Opdrachten:
**A.** Beantwoord de volgende vragen over de tekst over Thomas More.
(i) In welke stad wordt Thomas More geboren?
(ii) Hoe oud is hij wanneer hij naar Oxford vertrekt?
(iii) Met wie trouwt hij in 1504?
**B.** Citeer uit de tekst over Thomas More letterlijk het gedeelte vanaf "In hetzelfde jaar" tot en met "hetzelfde christelijk-humanistisch ideaal.".

Leestekst:
|
[Cette lettre en français] [This letter in English] [Dieser Brief auf deutsch] [Esta carta en español] [Aquesta carta en català] [Questa lettera in italiano] |
6 juli 2001 H. Maria Goretti, Maagd en Martelares |
Thomas More wordt geboren op 6 februari 1477, te Londen. Hij krijgt van zijn ouders een strenge, zorgzame opvoeding die hij zich onderdanig laat welgevallen, gehoorzaam en vriendelijk als hij is. Weldra wordt hij op de H. Antoniusschool in Londen geplaatst. Hij is nog maar net in de adolescentie wanneer hij op verzoek van zijn vader wordt ontvangen door Kardinaal Morton, aartsbisschop van Canterbury en Kanselier van het Koninkrijk Engeland (voornaamste hoogwaardigheidsbekleder van het land, na de Koning). Hij neemt de prelaat en diens gasten voor zich in tijdens de zittingen ter ontspanning dankzij een improvisatietalent dat wijst op een groot gevoel voor observeren.
Op zijn veertiende vertrekt Thomas voor het vervolg van zijn studie naar Oxford. Op deze school met zijn gerenommeerde leraren boekt hij snel vooruitgang, met name wat zijn kennis van de Latijnse en Griekse taal betreft, hetgeen hem in staat stelt de werken van de Kerkvaders in de oorspronkelijke tekst te lezen. Hij wijdt zich ook aan de studie van het Frans, van de geschiedenis, van de geometrie, van de wiskunde en van de muziek. Twee jaar later laat zijn vader, die advocaat is, hem terugkomen naar Londen om er rechten te studeren. In 1501 wordt Thomas zelf lid van de balie. Hij woont vier jaar lang bij de Kartuizers van Londen en leidt er een half-religieus, half-wereldlijk leven en doet gewoonlijk mee aan de religieuze oefeningen en laat zich inwijden in de spiritualiteit. Heel zijn leven houdt hij er een grote ijver aan over voor het gebed en de penitentie. Binnen zijn vak van advocaat, wie iedere gedachte aan gierigheid vreemd is, brengt hij de rechten op rechtvaardigheid in de strictste zin van het woord in overeensteming met de rechten op de allervriendelijkste naastenliefde. In 1504 wordt hij op 27 jarige leeftijd als afgevaardigde in het Parlement gekozen.
In hetzelfde jaar 1504 trouwt hij met Joanna Colt, een meisje met zachtaardige, eenvoudige manieren. Uit hun verbintenis komen drie dochters voort, Marguerite, Cecile, Elisabeth en een jongen, John. Thomas leidt een eenvoudig bestaan. Hij is minzaam en mag graag mensen plagen zonder te kwetsen. In het jaar van zijn huwelijk ontvangt hij in zijn huis Erasmus van Rotterdam, Augustijner monnik en wellicht de universeelste geleerde van zijn tijd. De beide mannen delen hetzelfde christelijk-humanistisch ideaal.

Gegeven materiaal:
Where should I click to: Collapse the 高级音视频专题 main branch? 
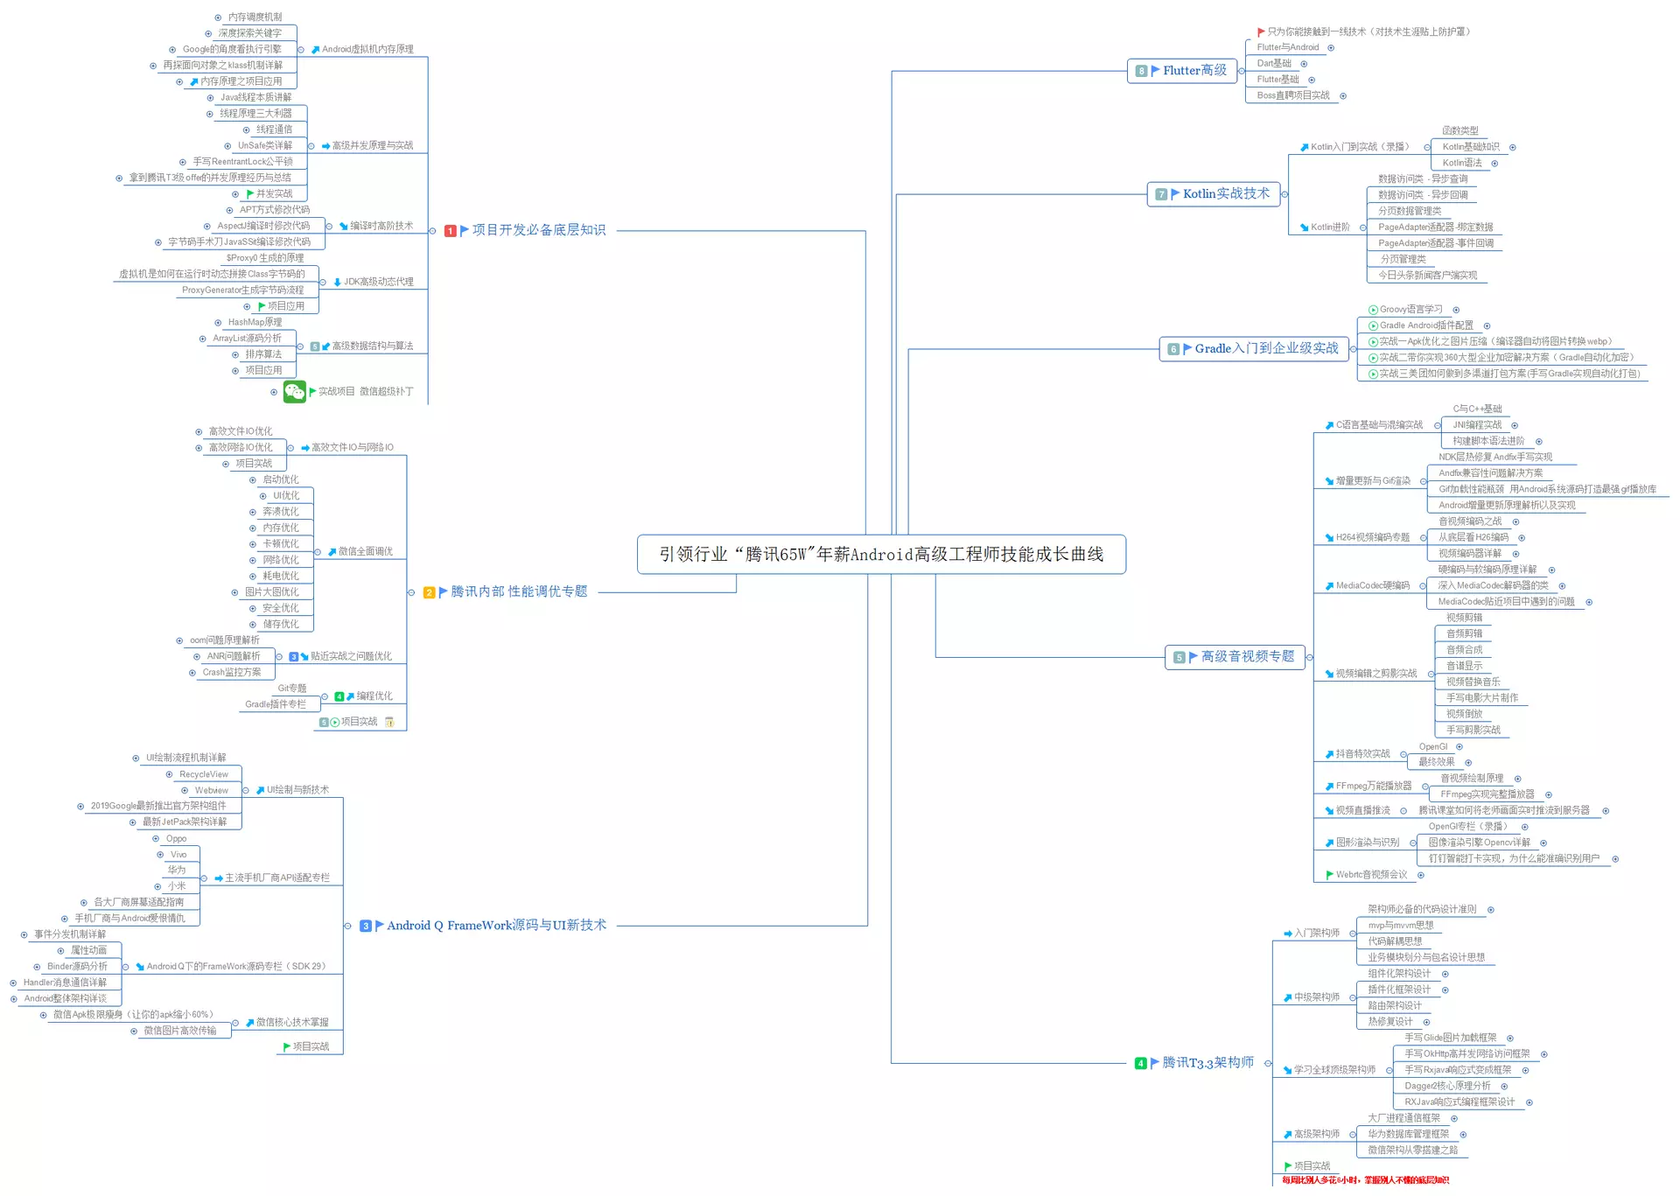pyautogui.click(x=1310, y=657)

Antwoorden:
**A.**
(i) In Londen.
(ii) Veertien jaar.
(iii) Met Joanna Colt.

**B.**
In hetzelfde jaar 1504 trouwt hij met Joanna Colt, een meisje met zachtaardige, eenvoudige manieren. Uit hun verbintenis komen drie dochters voort, Marguerite, Cecile, Elisabeth en een jongen, John. Thomas leidt een eenvoudig bestaan. Hij is minzaam en mag graag mensen plagen zonder te kwetsen. In het jaar van zijn huwelijk ontvangt hij in zijn huis Erasmus van Rotterdam, Augustijner monnik en wellicht de universeelste geleerde van zijn tijd. De beide mannen delen hetzelfde christelijk-humanistisch ideaal.